EXERCISE:
Print the data exactly as written, line for line, and leave its pictures behind.

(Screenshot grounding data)
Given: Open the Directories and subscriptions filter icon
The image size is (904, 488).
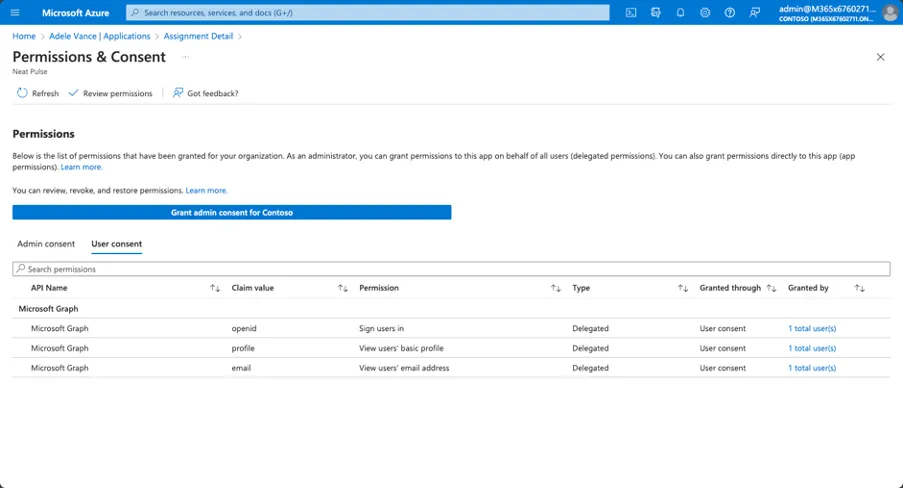Looking at the screenshot, I should point(656,13).
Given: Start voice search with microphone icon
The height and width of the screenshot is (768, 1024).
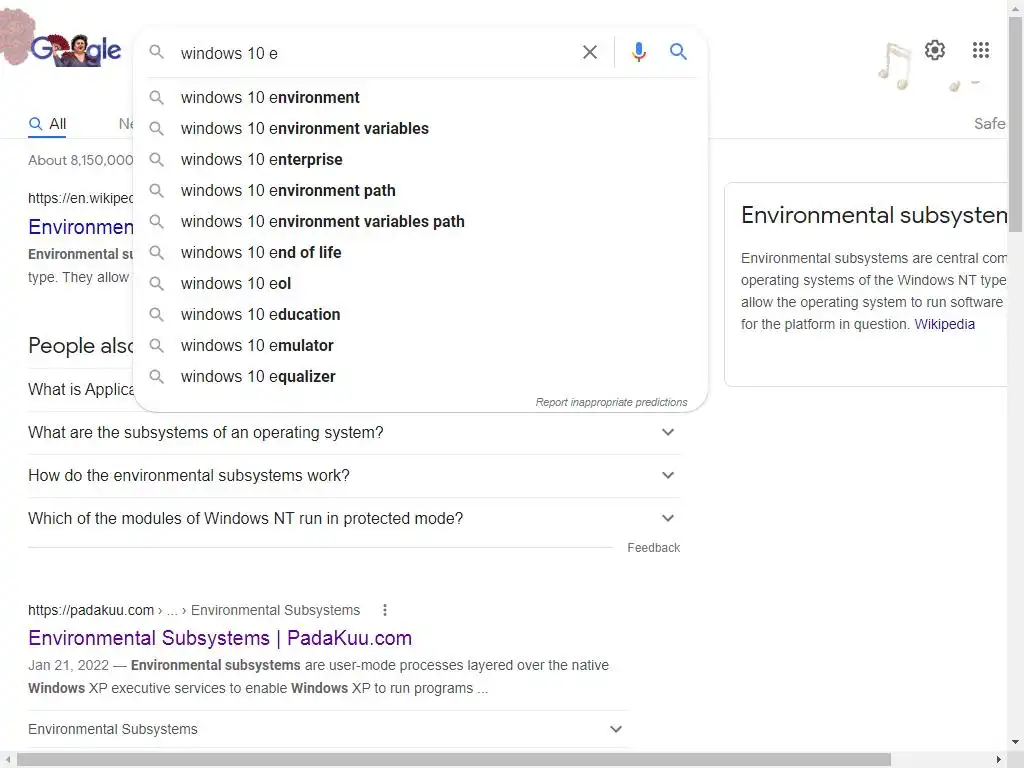Looking at the screenshot, I should coord(639,52).
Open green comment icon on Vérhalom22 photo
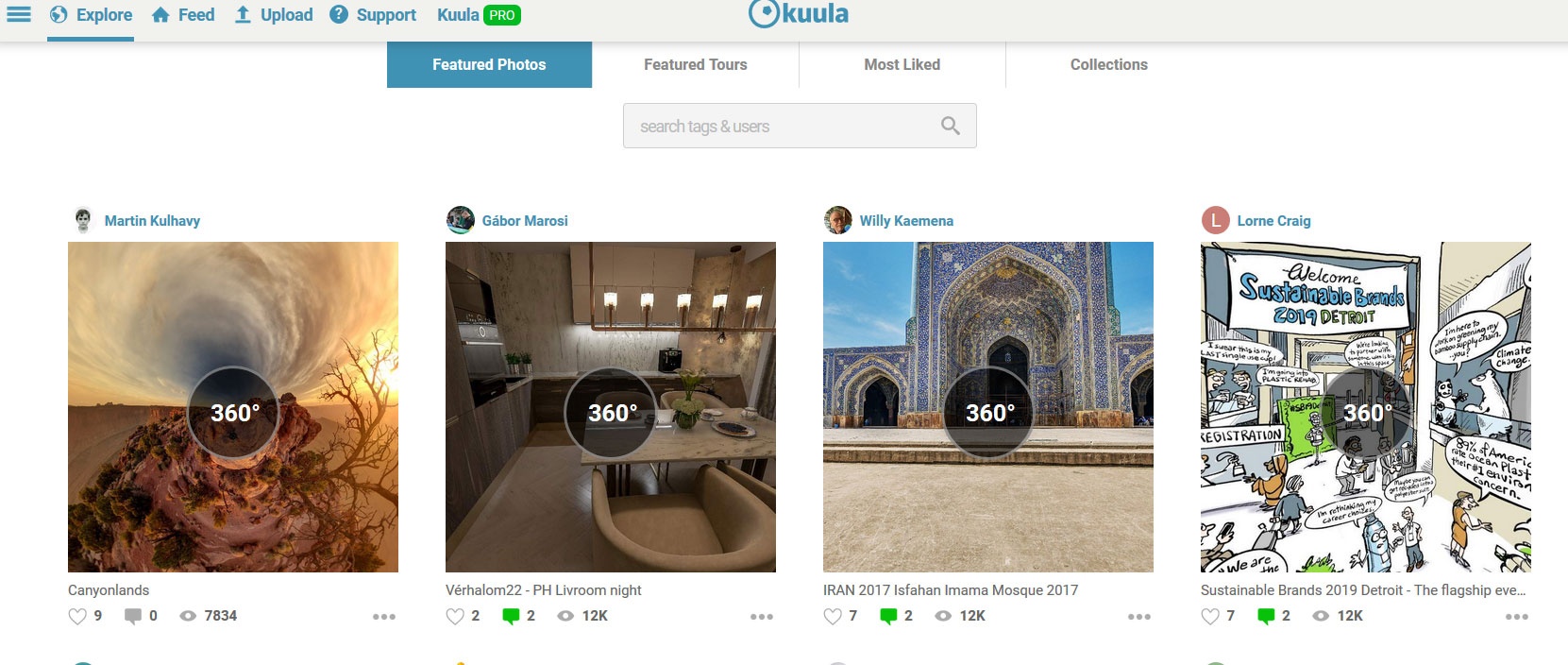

OUTPUT FOR THIS EXERCISE:
Given: Open the Directories and subscriptions filter icon
The image size is (904, 488).
Looking at the screenshot, I should point(656,13).
Given: Start voice search with microphone icon
The height and width of the screenshot is (768, 1024).
Looking at the screenshot, I should coord(639,52).
Open green comment icon on Vérhalom22 photo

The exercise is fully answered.